Imma smoothed the expression from her face as the years of her marriage had taught her to do. Helen knew full well that she had not been brooding about eating at the abbot’s table, but one of the ways Helen remained cheerful and ever-delighted was not to allow the grimmer truths of the world to intrude upon her.
“I long for a joint of beef,” Imma replied, matching Helen’s light tone. “Or even a piece of mutton.” The abbot of Glastonbury monastery did not serve meat at his tables, not even for an atheling.
“I would pledge my manor house at Sandwich for a meal of venison and duck,” Helen admitted. “Or a slice of goose or wild boar — ”
“Stop!” Imma held up a hand, laughing. “You’re making my stomach growl when no doubt tonight we will dine on bilberries and beans.”
Helen leaned forward and touched her cheek. “It is good to hear you laugh. Oh, Imma. If only you could be as happy as I am.”
“That is your gift,” Imma said. When she was a young girl, her father had died in battle, covering himself in honor, and her mother in childbirth, bearing another son who would not survive to adulthood. Her uncle, the ferocious Gruffydd ap Llywelyn, then a widower himself, had fostered her, not knowing what to do with a tiny girl among his tall sons. Perhaps he had not reared her as gently as he might have, but he had loved her full well. There had been happy moments: the laughter of Gruffydd when his female bard, Efa, told a story; the blossoming in Imma’s heart at a young boy’s kiss; moments like the gift of a ring, not often received but treasured all the more because of it.
Lately there had been no such moments of happiness, only a bleak emptiness that Imma did not know how to fight. Even as she clasped Helen’s hand, tears blurred Imma’s sight. She would not have a kind husband like Harold, who loved his Helen and indulged her whims and sacrificed his own desires and comforts so she would not lack. No, Imma would be married off to a stranger in want of a fortune. It would be an older man, with sons grown or nearly so, impatient with the young wife who came with the treasure, just as Simon had been. She had wanted to rail against him when he complained of her untried youth. Her youth would disappear in time, and he had known her age when he had decided upon marrying her.

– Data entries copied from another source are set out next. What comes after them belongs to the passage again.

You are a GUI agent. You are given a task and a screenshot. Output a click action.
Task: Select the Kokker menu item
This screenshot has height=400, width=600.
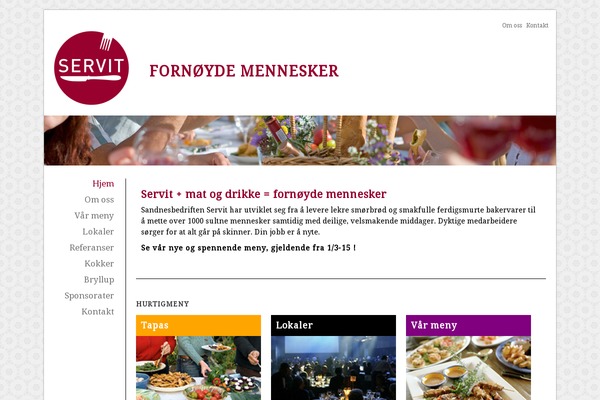click(99, 263)
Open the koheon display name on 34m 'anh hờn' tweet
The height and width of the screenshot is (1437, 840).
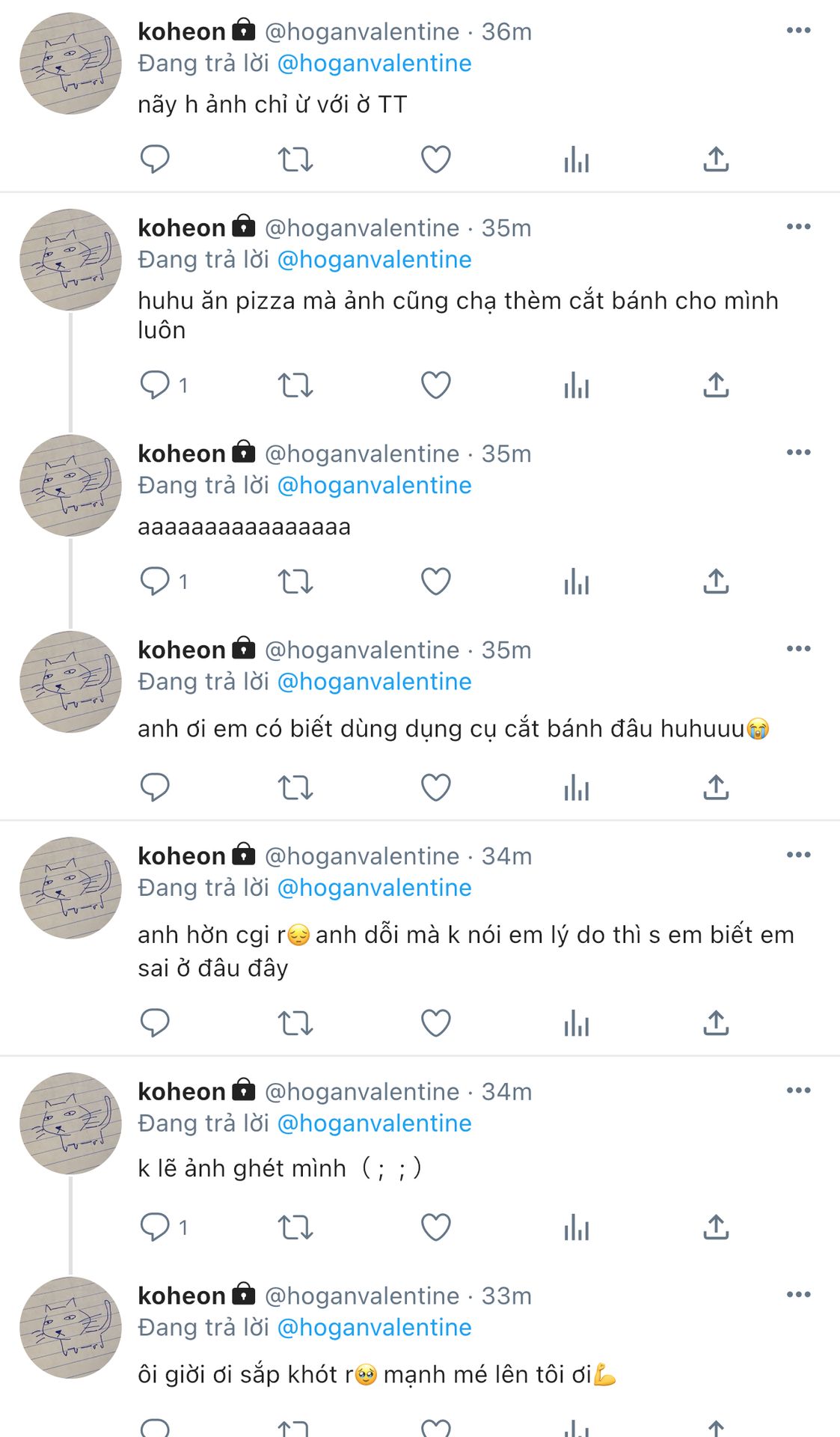pos(182,856)
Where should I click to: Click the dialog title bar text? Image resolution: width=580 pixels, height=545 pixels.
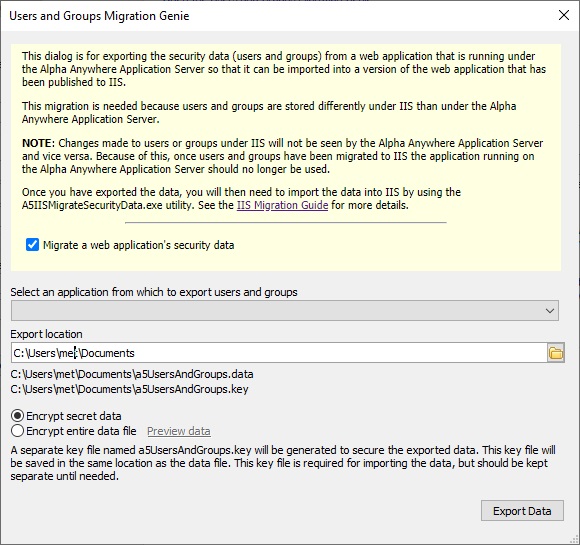pyautogui.click(x=99, y=16)
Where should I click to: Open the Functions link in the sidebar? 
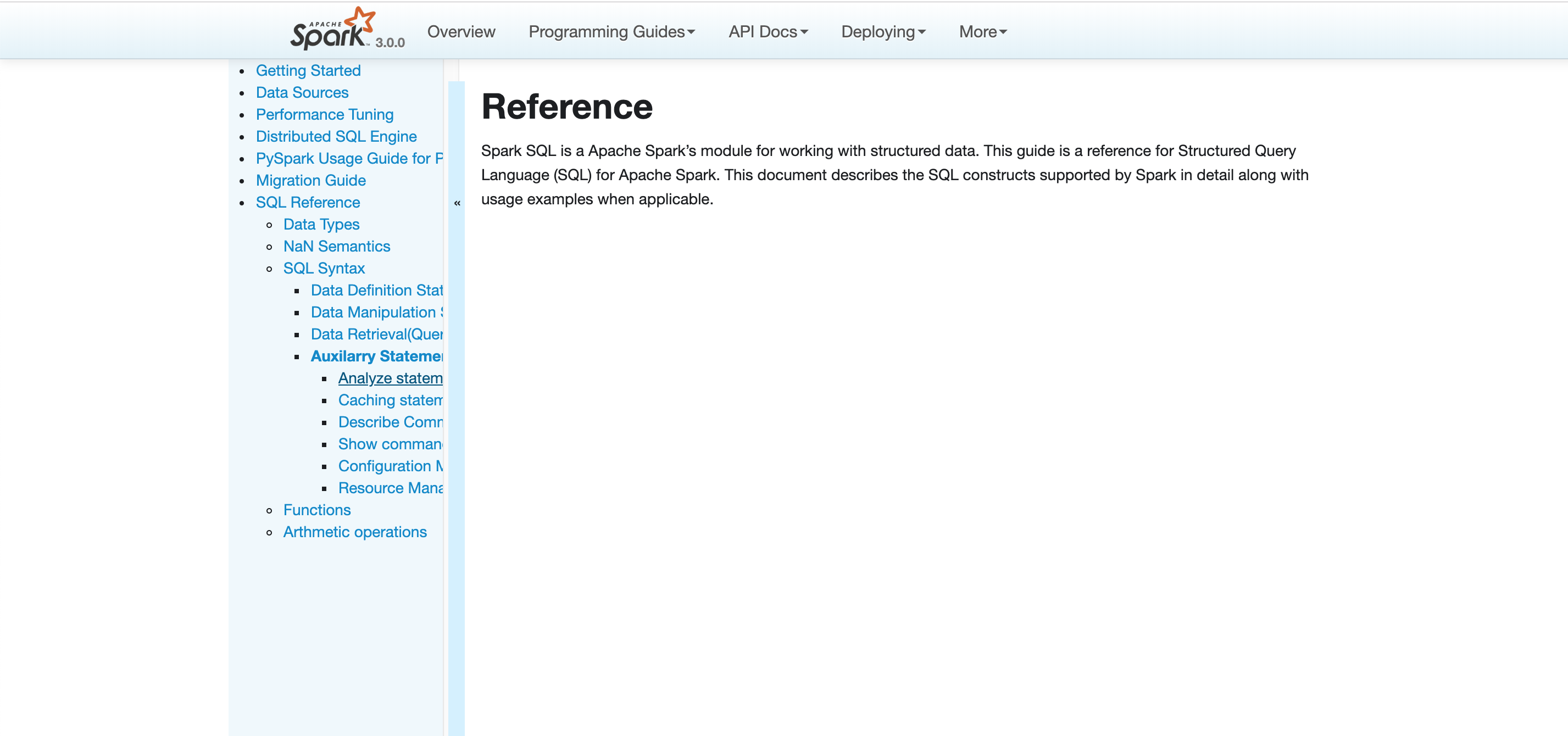click(x=316, y=510)
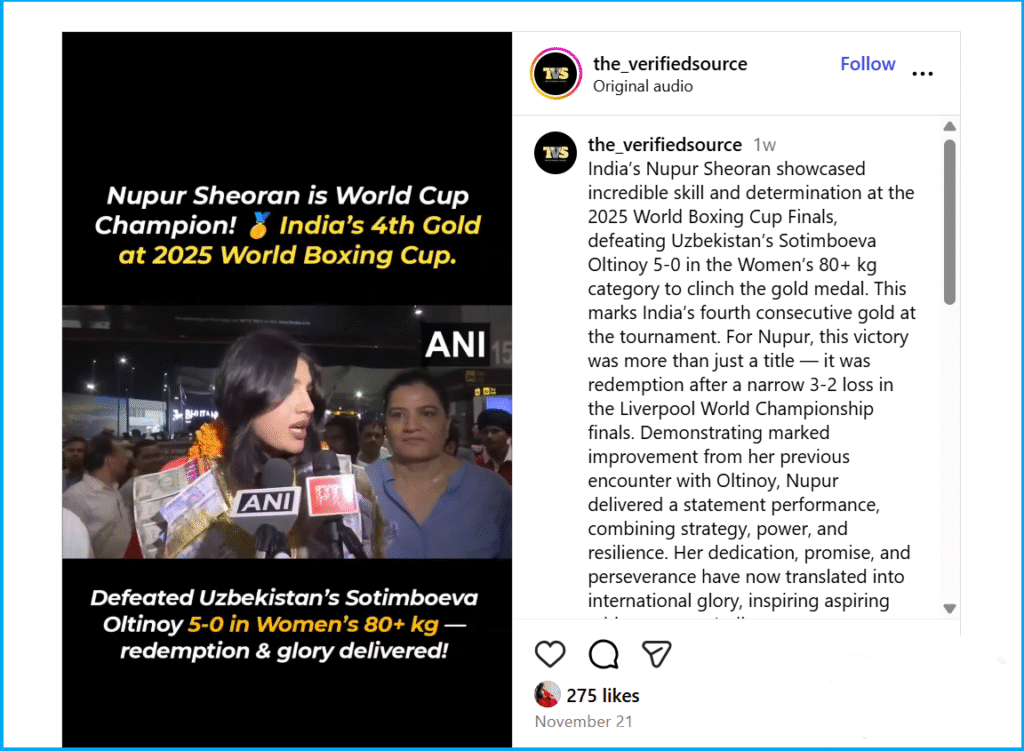Click the liker's small avatar next to 275 likes
This screenshot has width=1024, height=751.
[547, 694]
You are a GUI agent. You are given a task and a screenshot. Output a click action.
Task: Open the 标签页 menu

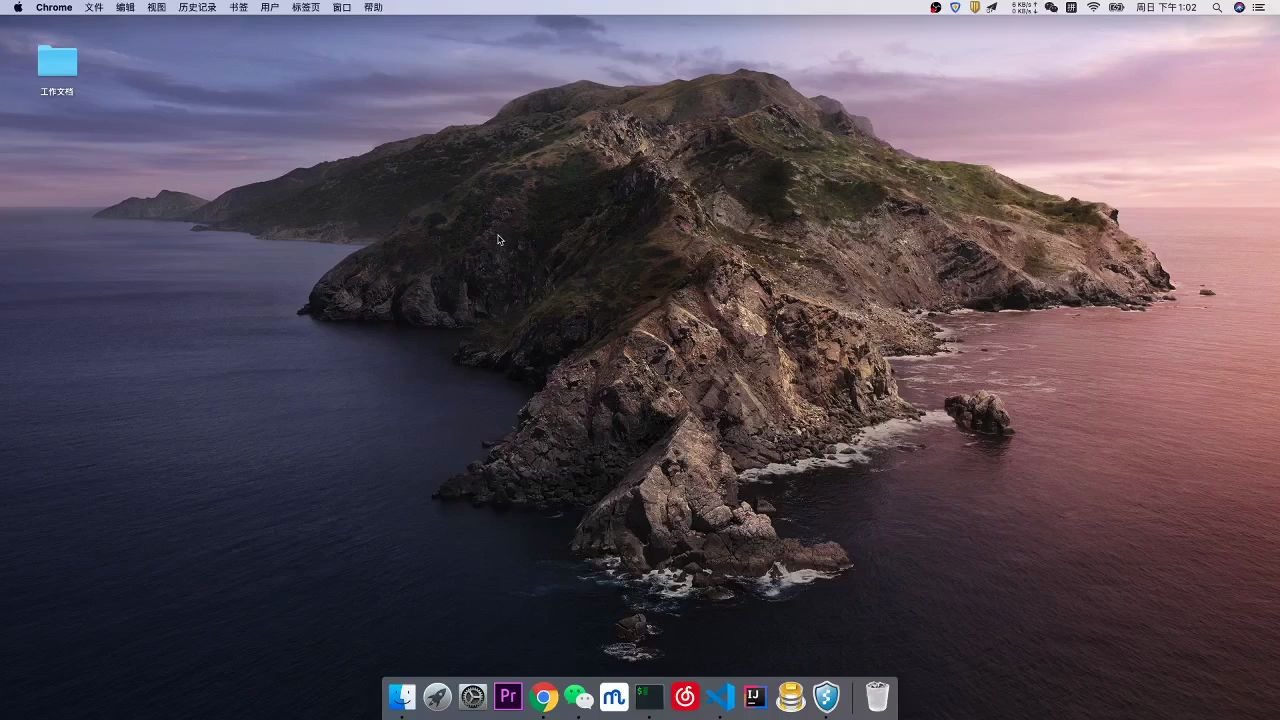(306, 7)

“Come, Imma,” Helen said with another of her sweet smiles. “It is a whole long winter to get through before spring. Who knows what will happen before then?”
“You are right,” Imma said, forcing a smile as the bell chiming the evening meal began to toll. She rose and extended a hand to Helen, who got to her feet with a puff of effort.
As they walked down the path toward the side door, the stocky monk from the kitchen glided over to open it for them, bowing as he did so. Helen smiled her thanks and stepped inside the monastery. Imma hung back for a moment, stifling a protest as a very rough, very male hand dipped between her breasts and snatched the parchment from where she’d tucked it.
She glared at the monk but did not see his response; his face was hidden in his cowl. Thankful that Helen had at least not witnessed
scene, Imma followed the other woman into the monastery and to her evening meal of bilberries and beans.